TASK ITEM: Filter the lines below, keeping each one that holds "Given".

(Pixel coordinate grounding data)
[Start of Attachment]
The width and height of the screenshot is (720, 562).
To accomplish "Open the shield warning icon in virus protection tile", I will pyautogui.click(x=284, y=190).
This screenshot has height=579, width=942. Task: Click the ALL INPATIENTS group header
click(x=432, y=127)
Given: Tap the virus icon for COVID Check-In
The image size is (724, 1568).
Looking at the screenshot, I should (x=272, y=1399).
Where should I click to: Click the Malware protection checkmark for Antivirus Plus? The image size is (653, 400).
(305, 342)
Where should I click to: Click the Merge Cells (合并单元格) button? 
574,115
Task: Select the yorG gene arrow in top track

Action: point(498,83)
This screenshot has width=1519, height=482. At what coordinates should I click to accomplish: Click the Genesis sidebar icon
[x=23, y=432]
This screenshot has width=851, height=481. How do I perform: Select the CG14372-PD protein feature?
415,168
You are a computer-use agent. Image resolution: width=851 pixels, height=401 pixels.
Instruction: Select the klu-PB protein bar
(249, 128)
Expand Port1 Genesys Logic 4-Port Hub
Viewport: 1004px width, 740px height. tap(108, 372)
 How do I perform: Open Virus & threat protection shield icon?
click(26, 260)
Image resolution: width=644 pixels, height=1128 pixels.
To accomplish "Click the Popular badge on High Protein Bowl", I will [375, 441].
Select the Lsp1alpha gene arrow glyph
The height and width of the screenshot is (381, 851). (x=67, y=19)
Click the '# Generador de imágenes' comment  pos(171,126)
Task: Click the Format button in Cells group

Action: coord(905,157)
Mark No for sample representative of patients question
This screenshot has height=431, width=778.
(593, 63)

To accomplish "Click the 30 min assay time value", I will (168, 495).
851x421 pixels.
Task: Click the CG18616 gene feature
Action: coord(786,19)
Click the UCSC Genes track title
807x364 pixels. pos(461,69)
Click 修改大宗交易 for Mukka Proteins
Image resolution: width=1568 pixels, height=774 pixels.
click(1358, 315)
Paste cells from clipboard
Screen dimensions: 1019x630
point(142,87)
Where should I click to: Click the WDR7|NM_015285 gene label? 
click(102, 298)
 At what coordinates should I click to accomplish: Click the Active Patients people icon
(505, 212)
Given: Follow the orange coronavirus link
[End of Attachment]
COMPLETED EXERCISE:
Given: Tap the virus icon for COVID Check-In
Given: Follow the orange coronavirus link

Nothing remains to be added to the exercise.